What to produce ->
Given the records below, would you repeat exactly the lines that begin at the one containing "Toggle bold formatting" and end at the one containing "Given: Open the 项目 view dropdown arrow", inclusive?

(Stored records)
━━━━━━━━━━
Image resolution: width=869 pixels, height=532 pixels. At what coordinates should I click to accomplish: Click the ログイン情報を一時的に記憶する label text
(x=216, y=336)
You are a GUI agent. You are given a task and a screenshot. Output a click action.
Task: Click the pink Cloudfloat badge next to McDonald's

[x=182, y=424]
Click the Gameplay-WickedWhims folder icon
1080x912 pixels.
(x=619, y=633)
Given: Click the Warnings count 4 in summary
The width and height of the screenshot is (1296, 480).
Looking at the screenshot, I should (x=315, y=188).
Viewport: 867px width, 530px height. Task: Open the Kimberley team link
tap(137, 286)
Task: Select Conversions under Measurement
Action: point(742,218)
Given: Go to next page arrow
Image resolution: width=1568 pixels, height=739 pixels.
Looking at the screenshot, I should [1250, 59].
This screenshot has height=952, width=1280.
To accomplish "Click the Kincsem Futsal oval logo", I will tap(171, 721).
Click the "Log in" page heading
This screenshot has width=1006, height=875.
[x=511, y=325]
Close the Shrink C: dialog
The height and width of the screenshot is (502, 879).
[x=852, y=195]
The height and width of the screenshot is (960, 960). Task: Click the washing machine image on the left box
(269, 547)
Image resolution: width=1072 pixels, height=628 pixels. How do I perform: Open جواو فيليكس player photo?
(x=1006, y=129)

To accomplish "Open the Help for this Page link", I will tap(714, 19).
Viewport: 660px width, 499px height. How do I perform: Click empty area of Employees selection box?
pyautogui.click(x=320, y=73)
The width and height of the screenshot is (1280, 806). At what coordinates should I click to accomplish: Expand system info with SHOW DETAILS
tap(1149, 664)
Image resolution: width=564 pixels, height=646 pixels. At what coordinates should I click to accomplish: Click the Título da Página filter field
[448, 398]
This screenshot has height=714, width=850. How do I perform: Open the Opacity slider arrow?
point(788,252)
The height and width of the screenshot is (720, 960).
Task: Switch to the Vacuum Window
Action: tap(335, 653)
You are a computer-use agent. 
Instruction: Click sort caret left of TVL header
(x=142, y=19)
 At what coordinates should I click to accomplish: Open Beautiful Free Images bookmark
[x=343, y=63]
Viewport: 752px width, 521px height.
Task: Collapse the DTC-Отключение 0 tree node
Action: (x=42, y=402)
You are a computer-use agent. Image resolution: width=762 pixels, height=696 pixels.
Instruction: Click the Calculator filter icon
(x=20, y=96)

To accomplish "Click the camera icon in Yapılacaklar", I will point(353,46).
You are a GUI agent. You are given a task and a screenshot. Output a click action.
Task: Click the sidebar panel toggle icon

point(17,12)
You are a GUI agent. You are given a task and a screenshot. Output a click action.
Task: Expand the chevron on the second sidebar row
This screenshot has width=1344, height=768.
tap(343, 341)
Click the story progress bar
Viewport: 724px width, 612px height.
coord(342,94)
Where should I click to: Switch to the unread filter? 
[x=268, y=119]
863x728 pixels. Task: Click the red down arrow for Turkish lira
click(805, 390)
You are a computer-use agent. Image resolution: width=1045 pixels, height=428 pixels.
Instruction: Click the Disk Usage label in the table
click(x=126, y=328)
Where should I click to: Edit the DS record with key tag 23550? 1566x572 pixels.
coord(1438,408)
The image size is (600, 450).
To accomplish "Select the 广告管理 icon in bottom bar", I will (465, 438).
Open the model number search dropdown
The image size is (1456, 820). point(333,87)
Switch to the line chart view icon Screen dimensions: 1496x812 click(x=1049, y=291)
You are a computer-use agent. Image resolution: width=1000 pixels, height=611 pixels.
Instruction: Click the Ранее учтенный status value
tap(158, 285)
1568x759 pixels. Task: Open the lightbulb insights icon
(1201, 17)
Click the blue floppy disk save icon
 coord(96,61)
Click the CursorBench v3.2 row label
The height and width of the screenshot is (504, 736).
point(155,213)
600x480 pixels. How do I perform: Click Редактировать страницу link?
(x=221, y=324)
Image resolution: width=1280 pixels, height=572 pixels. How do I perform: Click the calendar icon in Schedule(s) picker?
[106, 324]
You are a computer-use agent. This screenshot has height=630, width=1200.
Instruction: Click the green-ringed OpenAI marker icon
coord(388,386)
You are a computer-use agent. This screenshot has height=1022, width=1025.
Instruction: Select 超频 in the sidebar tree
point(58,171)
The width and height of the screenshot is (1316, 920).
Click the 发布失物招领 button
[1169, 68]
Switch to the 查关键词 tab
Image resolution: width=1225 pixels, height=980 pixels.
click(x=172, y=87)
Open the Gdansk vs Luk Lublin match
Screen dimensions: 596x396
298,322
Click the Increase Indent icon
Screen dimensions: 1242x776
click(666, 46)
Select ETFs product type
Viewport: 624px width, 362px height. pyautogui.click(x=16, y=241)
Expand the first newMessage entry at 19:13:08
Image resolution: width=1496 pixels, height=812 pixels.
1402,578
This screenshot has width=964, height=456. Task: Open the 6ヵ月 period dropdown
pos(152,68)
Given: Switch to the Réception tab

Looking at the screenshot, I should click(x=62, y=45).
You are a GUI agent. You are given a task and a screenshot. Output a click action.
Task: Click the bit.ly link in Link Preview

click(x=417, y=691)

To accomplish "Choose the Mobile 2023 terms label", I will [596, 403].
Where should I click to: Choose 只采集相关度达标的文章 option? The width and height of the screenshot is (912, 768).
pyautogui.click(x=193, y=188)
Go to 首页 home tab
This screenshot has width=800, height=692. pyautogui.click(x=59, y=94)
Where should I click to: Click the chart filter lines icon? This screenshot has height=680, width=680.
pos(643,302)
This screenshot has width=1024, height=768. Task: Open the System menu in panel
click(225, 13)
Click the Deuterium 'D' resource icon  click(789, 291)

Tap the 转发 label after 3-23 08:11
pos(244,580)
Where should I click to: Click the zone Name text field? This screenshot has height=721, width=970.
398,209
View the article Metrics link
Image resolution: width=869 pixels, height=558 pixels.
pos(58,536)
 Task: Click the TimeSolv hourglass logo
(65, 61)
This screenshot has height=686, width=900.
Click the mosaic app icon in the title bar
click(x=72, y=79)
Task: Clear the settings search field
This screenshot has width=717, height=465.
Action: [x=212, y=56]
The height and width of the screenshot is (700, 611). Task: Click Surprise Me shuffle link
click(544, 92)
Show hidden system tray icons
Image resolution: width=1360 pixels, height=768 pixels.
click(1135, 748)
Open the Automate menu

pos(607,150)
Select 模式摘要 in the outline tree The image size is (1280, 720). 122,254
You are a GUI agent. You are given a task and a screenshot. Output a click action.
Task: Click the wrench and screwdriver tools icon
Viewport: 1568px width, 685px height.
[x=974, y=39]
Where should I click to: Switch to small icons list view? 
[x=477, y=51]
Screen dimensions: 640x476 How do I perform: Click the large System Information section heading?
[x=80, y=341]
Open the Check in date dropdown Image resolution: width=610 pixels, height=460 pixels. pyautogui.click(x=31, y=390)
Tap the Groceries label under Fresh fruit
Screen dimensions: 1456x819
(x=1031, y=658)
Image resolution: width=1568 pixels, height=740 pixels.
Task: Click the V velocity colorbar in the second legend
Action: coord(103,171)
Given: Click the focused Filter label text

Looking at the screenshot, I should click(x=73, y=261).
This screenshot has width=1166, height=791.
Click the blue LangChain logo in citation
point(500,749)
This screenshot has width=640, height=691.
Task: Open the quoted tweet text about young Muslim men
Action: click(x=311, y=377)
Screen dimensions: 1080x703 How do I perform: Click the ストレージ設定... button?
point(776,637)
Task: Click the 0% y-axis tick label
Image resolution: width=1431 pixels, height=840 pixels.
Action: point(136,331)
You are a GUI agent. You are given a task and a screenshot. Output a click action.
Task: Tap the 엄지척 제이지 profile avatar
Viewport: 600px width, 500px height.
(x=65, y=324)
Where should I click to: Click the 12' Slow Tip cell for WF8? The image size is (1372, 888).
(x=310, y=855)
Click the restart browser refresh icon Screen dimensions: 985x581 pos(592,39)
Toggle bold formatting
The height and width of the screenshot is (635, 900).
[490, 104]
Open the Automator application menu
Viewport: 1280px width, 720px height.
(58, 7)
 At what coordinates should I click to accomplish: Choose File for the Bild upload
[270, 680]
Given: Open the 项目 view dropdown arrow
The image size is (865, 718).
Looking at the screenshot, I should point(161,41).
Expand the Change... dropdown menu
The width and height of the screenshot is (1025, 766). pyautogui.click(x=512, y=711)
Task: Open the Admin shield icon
━━━━━━━━━━
Problem solution ->
Toggle bold formatting
The height and width of the screenshot is (635, 900).
[490, 104]
Open the Automator application menu
Viewport: 1280px width, 720px height.
(58, 7)
 At what coordinates should I click to accomplish: Choose File for the Bild upload
[270, 680]
Given: Open the 项目 view dropdown arrow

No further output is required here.